The first call to plsRegression
fixes the number of components to 3 for
both response variables, and the second call performs K-fold cross
validation. Note that because n is small, plsRegression
performs
leave-one-out (LOO) cross–validation.
from __future__ import print_function
from numpy import *
from pyimsl.stat.plsRegression import plsRegression
from pyimsl.stat.writeMatrix import writeMatrix
from pyimsl.stat.errorOptions import errorOptions
ncomps = 3
x = [[-4.0, 2.0, 1.0],
[-4.0, -2.0, -1.0],
[4.0, 2.0, -1.0],
[4.0, -2.0, 1.0]]
y = [[430.0, -94.0],
[-436.0, 12.0],
[-361.0, -22.0],
[367.0, 104.0]]
yhat = []
se = []
yhat2 = []
se2 = []
# Print out informational error.
errorPrintSetting = {"type": 2, "setting": 1}
errorOptions(setPrint=errorPrintSetting)
print("Example 1a: no cross-validation, request %d components." % ncomps)

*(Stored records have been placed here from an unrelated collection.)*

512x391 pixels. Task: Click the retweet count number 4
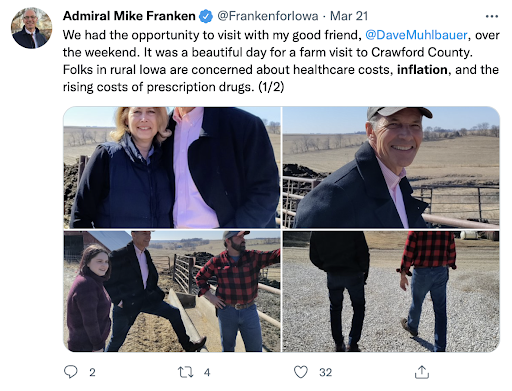pos(207,372)
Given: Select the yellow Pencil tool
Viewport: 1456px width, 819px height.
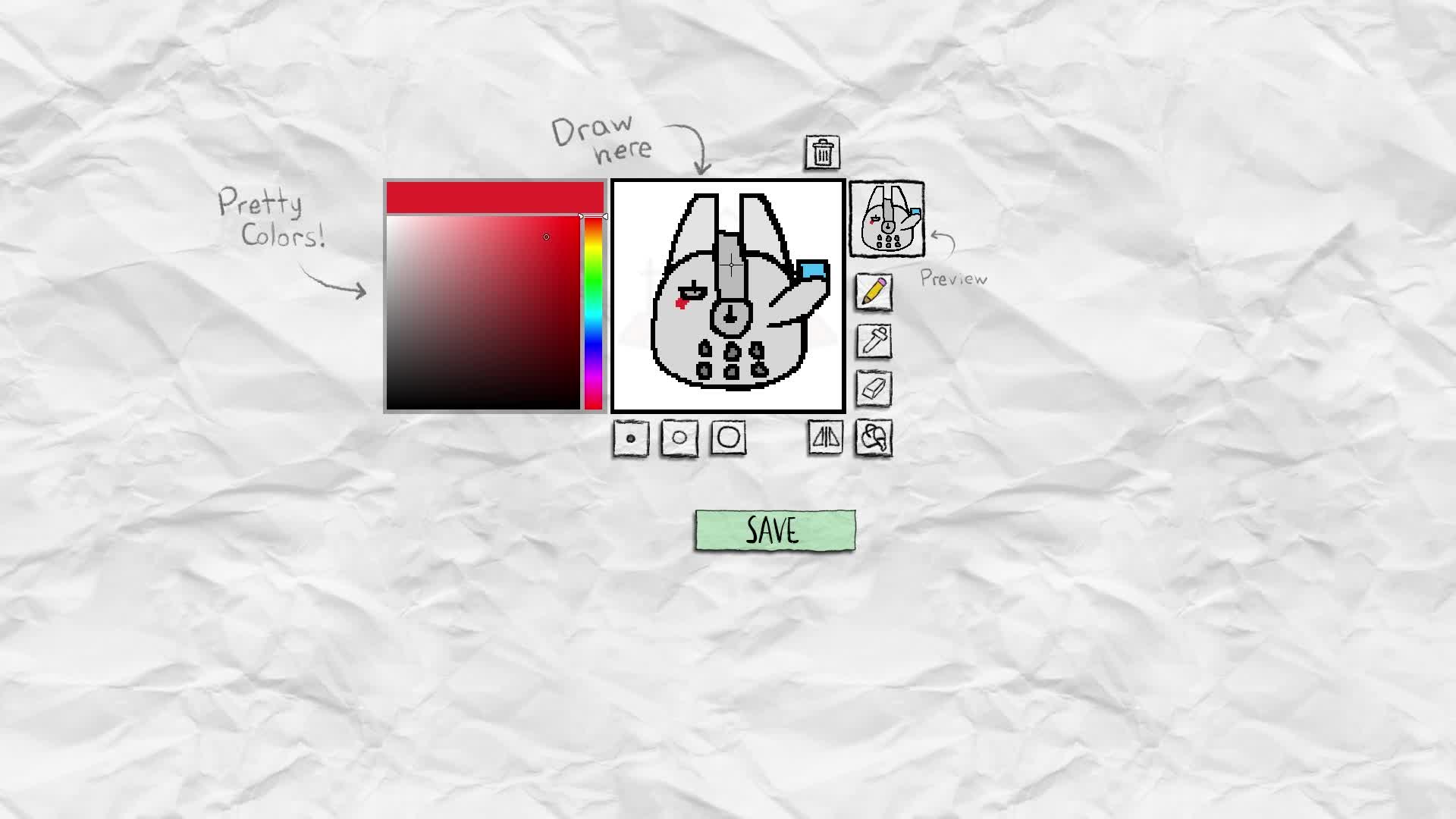Looking at the screenshot, I should click(x=874, y=292).
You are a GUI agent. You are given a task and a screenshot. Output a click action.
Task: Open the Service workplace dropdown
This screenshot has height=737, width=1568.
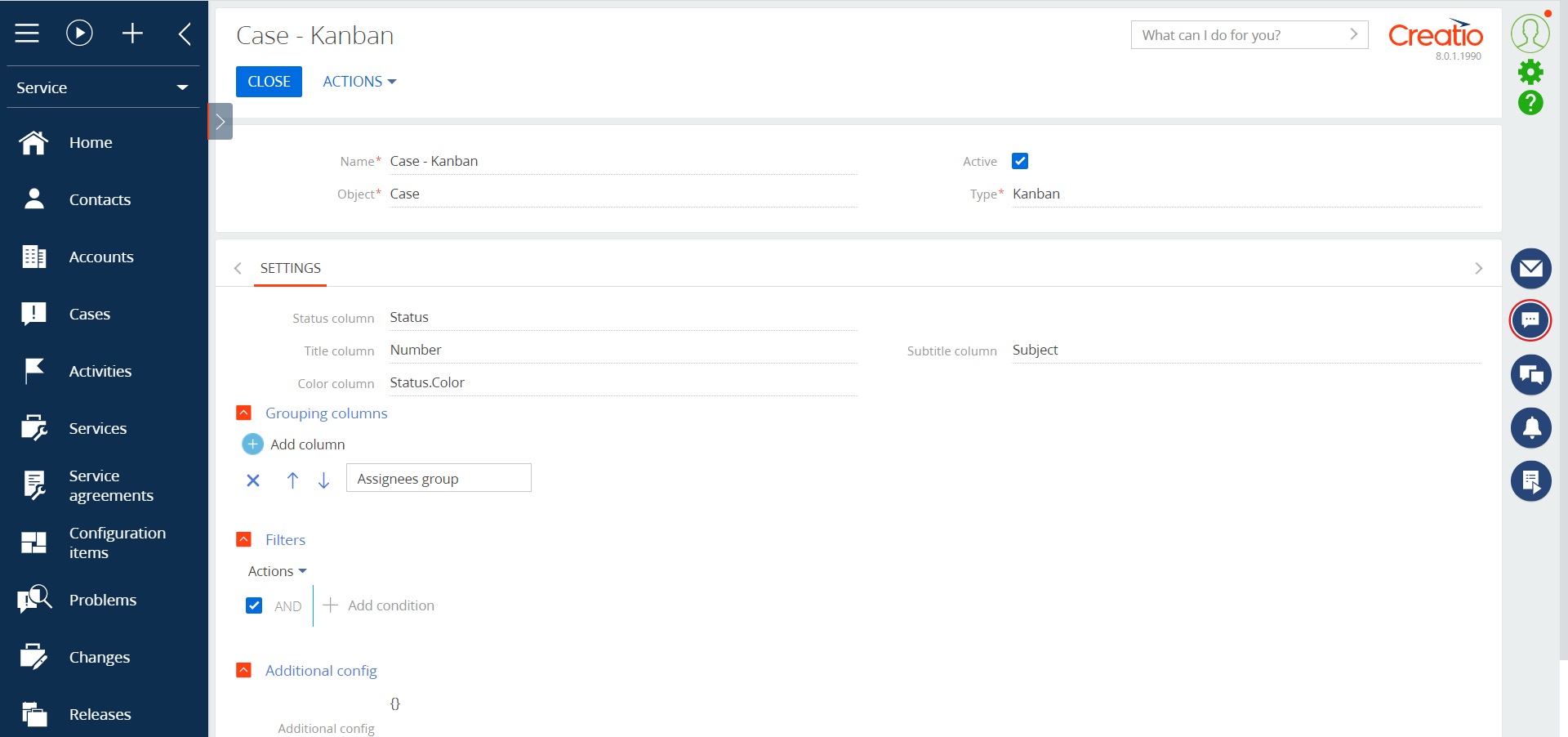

coef = plsRegression(y, x,
nComponents=ncomps,
crossValidation=0,
printLevel=1,
predicted=yhat,
stdErrors=se)
print("\nExample 1b: cross-validation")
coef2 = plsRegression(y, x,
nFold=4,
printLevel=1,
predicted=yhat2,
stdErrors=se2)
Output¶
Example 1a: no cross-validation, request 3 components.
***
*** Warning error issued from IMSL function plsRegression:
*** Error code 11432.
***
Example 1b: cross-validation
***
*** Warning error issued from IMSL function plsRegression:
*** Error code 11432.
***
PLS Coeff
1 2
1 0.8 10.2
2 17.2 -29.0
3 398.5 5.0
Predicted Y
1 2
1 430 -94
2 -436 12
3 -361 -22
4 367 104
Std. Errors
1 2
1 131.5 5.1
2 263.0 10.3
3 526.0 20.5
Cross-validated results for response 1:
Comp PRESS
1 3860649
2 5902575
3 5902575
The best model has 1 component(s).
Cross-validated results for response 2:
Comp PRESS
1 36121
2 8984
3 8984
The best model has 2 component(s).
PLS Coeff
1 2
1 15.9 12.7
2 49.2 -23.9
3 371.1 0.6
Predicted Y
1 2
1 405.8 -97.8
2 -533.3 -3.5
3 -208.8 2.2
4 336.4 99.1
Std. Errors
1 2
1 134.1 7.1
2 269.9 3.8
3 478.5 19.5
Example 2¶
The data, as appears in S. Wold, et.al. (2001), is a single response variable, the “free energy of the unfolding of a protein”, while the predictor variables are 7 different, highly correlated measurements taken on 19 amino acids.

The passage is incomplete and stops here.